> Task description:
Copy every line from the data below in which the string "agent" can be found.

> The input:
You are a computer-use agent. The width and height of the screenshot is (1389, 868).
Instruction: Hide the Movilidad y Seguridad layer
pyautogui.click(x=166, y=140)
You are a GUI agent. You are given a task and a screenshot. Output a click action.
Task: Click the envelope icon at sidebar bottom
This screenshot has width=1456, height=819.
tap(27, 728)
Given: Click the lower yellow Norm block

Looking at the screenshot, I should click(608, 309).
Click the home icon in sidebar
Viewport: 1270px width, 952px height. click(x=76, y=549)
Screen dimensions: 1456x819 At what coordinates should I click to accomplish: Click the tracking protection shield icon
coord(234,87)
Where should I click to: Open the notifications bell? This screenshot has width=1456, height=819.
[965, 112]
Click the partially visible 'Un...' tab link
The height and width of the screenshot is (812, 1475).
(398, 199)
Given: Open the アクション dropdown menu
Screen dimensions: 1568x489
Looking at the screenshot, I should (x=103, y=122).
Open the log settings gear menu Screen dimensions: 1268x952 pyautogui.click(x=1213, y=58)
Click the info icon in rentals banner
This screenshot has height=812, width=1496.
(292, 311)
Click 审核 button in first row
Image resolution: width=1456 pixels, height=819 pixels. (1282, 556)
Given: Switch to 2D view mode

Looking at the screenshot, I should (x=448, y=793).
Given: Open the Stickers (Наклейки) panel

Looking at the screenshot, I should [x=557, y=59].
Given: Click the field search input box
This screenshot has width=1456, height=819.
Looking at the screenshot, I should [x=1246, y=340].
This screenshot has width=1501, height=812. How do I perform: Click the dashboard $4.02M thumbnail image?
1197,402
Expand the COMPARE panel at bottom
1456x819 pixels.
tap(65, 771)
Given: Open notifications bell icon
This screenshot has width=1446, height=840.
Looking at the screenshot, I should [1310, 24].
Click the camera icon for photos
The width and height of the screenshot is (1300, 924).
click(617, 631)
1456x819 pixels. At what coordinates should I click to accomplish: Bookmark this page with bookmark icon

> Task response:
You are a computer-use agent. The width and height of the screenshot is (1389, 868).
You are a GUI agent. You are given a task and a screenshot. Output a click action.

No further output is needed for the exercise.